Application Alerts keep you informed when a container running your Application starts or exits. At its core, it’s a simple but powerful uptime monitoring feature built into Serversinc. These alerts are especially important for production apps, helping you stay aware of what’s happening on your servers in real time.
For example, if you deploy a new version of your app and the container exits unexpectedly, that’s a strong signal something went wrong. Alerts help you catch these issues early, before your users do.
Observers
To start building the Alerts feature, I needed a way to check whether the state of a Container had changed from what's stored in the database. For example, if the status of a container in the database is “running”, I need to detect if, and when, it changes to “exited”.

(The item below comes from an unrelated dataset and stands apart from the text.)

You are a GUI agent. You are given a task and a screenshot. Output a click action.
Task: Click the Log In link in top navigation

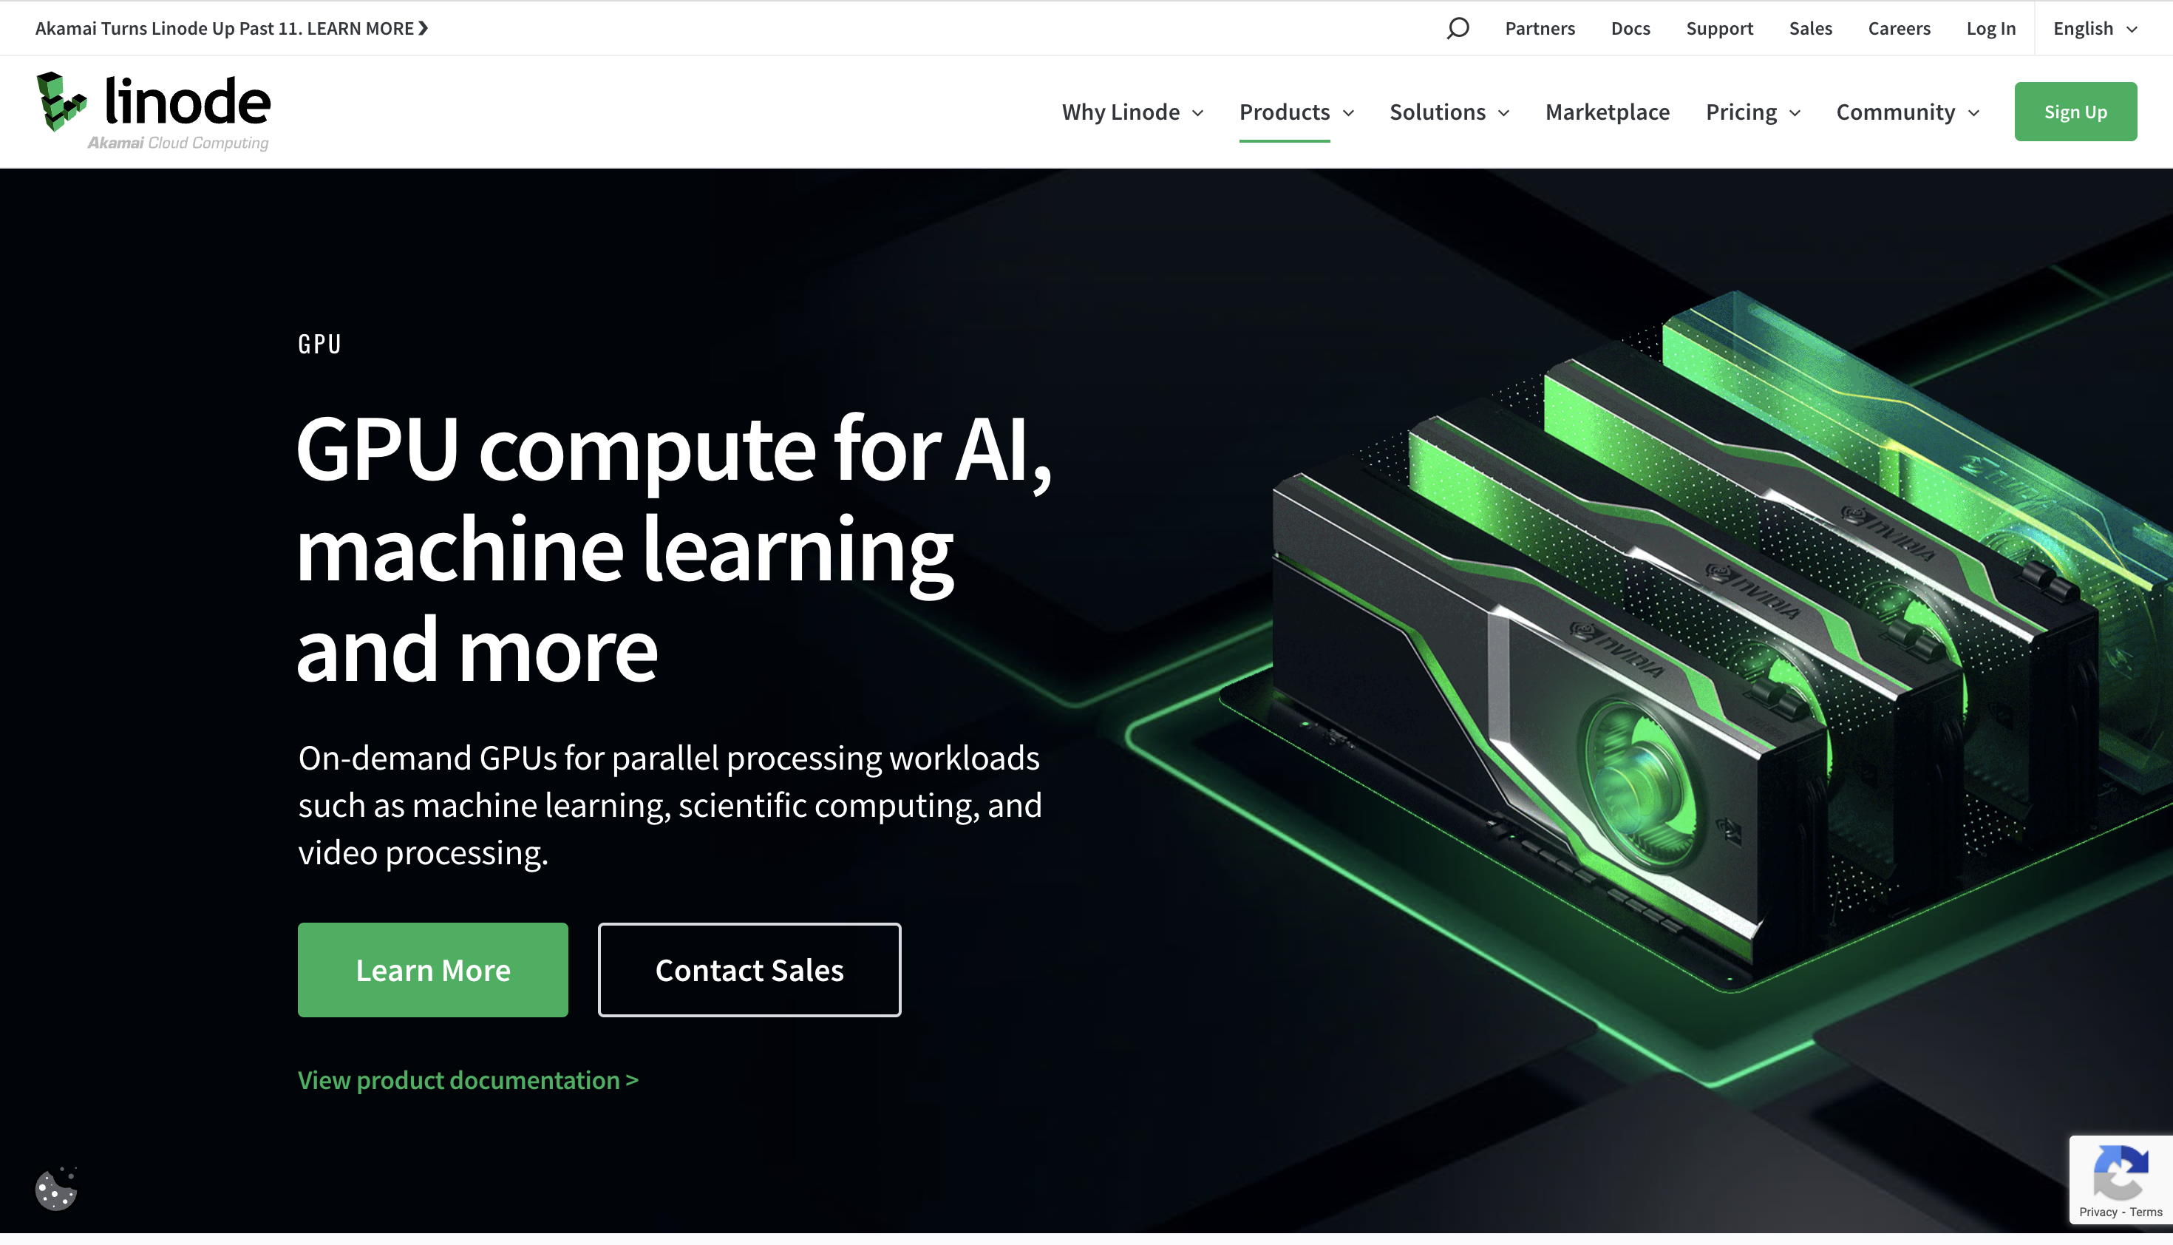(1991, 28)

One way to track this kind of change is to set up an Observer on the Container model that logs the container ID and status whenever a container is created or updated. Observers are a great way to hook into model events and track changes automatically.
The only issue with using the Observer pattern in this case is that the Heartbeat Service doesn’t use the Container model to write updates. Instead, it performs bulk inserts directly into the database. Because of this, the observer isn’t triggered, and I don’t receive any updates.
The Heartbeat Service
To keep a long story short (ish), parts of the Heartbeat Service were rewritten to favour using the Container model over writing directly to the database. Originally, every container in the heartbeat's payload was being written straight to the database. As the number of servers and containers grew, so did the number of updateOrCreate
queries.
This works fine until it doesn’t. So a new flow was devised:
Note: I use pContainer
to refer to the JSON container object from the heartbeat, and dbContainer
for the one stored in Serversinc’s database.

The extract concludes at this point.